— start RECORDS PROVIDED —

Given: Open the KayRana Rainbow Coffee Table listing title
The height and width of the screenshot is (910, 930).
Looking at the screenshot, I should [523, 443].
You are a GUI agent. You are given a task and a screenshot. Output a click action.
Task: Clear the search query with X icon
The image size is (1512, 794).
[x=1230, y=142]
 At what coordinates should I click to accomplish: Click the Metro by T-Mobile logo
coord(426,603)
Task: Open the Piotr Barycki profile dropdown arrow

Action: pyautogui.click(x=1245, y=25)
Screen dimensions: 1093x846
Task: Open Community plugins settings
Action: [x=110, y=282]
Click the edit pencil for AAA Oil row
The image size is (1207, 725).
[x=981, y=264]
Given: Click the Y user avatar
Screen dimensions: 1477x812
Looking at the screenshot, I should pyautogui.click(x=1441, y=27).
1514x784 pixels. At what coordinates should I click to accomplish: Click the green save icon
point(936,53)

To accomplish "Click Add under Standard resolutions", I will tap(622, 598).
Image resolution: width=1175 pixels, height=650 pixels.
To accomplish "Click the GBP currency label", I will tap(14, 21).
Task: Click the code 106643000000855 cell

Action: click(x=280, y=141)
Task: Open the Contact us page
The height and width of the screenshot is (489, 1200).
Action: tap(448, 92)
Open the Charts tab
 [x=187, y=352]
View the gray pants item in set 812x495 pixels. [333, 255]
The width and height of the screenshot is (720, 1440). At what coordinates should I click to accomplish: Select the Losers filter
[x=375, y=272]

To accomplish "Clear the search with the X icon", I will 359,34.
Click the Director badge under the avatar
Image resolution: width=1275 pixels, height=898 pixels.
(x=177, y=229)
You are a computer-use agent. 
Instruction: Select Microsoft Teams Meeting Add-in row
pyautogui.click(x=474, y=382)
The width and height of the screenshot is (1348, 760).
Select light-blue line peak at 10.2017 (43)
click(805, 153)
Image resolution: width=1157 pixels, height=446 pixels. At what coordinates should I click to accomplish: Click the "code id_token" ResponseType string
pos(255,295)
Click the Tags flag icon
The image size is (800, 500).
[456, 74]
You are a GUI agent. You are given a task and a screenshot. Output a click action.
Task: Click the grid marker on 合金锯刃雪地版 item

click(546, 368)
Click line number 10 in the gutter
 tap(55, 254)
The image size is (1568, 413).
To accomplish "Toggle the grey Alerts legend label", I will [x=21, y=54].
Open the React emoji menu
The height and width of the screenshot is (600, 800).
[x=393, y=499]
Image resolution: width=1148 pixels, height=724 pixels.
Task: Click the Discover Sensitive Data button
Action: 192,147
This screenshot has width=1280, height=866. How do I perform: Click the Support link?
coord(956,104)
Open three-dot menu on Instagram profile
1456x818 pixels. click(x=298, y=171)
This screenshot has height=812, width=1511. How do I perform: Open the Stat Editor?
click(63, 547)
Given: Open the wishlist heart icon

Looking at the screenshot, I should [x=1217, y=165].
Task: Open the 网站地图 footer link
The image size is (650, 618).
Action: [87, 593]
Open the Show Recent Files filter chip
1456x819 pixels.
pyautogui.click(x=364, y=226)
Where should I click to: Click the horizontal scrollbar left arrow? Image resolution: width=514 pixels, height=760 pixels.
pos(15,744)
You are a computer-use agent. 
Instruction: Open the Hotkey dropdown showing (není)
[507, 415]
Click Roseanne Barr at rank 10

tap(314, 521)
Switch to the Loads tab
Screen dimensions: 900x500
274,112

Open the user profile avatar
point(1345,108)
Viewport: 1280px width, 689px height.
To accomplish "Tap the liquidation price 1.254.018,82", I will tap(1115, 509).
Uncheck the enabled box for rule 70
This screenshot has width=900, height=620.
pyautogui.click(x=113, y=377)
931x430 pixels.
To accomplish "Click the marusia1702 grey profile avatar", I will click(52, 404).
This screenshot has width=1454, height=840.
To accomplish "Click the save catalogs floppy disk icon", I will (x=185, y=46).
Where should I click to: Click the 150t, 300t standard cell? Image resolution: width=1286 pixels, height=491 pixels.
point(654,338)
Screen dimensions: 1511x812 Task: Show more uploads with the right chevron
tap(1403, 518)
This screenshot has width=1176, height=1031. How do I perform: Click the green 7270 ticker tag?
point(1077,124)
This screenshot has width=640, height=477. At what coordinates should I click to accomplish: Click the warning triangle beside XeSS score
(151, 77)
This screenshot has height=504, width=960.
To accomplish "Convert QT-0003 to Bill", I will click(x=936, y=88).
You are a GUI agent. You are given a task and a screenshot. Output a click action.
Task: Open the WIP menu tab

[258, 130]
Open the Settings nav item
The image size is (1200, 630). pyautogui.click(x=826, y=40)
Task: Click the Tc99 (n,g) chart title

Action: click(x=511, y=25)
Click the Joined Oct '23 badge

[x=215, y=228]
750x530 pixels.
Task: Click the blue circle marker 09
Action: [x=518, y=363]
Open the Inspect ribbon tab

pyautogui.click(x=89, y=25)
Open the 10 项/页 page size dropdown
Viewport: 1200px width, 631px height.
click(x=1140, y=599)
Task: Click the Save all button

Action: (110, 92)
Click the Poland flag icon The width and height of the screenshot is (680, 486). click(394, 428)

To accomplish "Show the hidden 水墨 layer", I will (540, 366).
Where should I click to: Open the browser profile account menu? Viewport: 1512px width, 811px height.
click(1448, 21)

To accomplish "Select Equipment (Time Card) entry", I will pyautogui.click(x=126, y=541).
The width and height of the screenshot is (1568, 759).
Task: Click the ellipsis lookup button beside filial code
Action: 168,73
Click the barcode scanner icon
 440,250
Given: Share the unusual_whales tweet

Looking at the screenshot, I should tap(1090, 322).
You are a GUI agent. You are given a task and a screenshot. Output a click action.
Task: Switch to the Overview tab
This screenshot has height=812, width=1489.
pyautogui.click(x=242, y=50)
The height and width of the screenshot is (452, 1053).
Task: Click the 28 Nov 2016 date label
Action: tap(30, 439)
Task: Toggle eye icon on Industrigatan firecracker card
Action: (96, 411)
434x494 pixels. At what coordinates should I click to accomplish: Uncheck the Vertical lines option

— end RECORDS PROVIDED —

— TASK BRIEF —
Write out the lines above word for word, starting with the first line and stopping after the one that contains "(x=177, y=229)". Include both of those lines.

— FINISHED EXERCISE —
Given: Open the KayRana Rainbow Coffee Table listing title
The height and width of the screenshot is (910, 930).
Looking at the screenshot, I should [523, 443].
You are a GUI agent. You are given a task and a screenshot. Output a click action.
Task: Clear the search query with X icon
The image size is (1512, 794).
[x=1230, y=142]
 At what coordinates should I click to accomplish: Click the Metro by T-Mobile logo
coord(426,603)
Task: Open the Piotr Barycki profile dropdown arrow

Action: pyautogui.click(x=1245, y=25)
Screen dimensions: 1093x846
Task: Open Community plugins settings
Action: [x=110, y=282]
Click the edit pencil for AAA Oil row
The image size is (1207, 725).
[x=981, y=264]
Given: Click the Y user avatar
Screen dimensions: 1477x812
Looking at the screenshot, I should pyautogui.click(x=1441, y=27).
1514x784 pixels. At what coordinates should I click to accomplish: Click the green save icon
point(936,53)

To accomplish "Click Add under Standard resolutions", I will tap(622, 598).
Image resolution: width=1175 pixels, height=650 pixels.
To accomplish "Click the GBP currency label", I will tap(14, 21).
Task: Click the code 106643000000855 cell

Action: click(x=280, y=141)
Task: Open the Contact us page
The height and width of the screenshot is (489, 1200).
Action: tap(448, 92)
Open the Charts tab
 [x=187, y=352]
View the gray pants item in set 812x495 pixels. [333, 255]
The width and height of the screenshot is (720, 1440). At what coordinates should I click to accomplish: Select the Losers filter
[x=375, y=272]

To accomplish "Clear the search with the X icon", I will 359,34.
Click the Director badge under the avatar
Image resolution: width=1275 pixels, height=898 pixels.
(x=177, y=229)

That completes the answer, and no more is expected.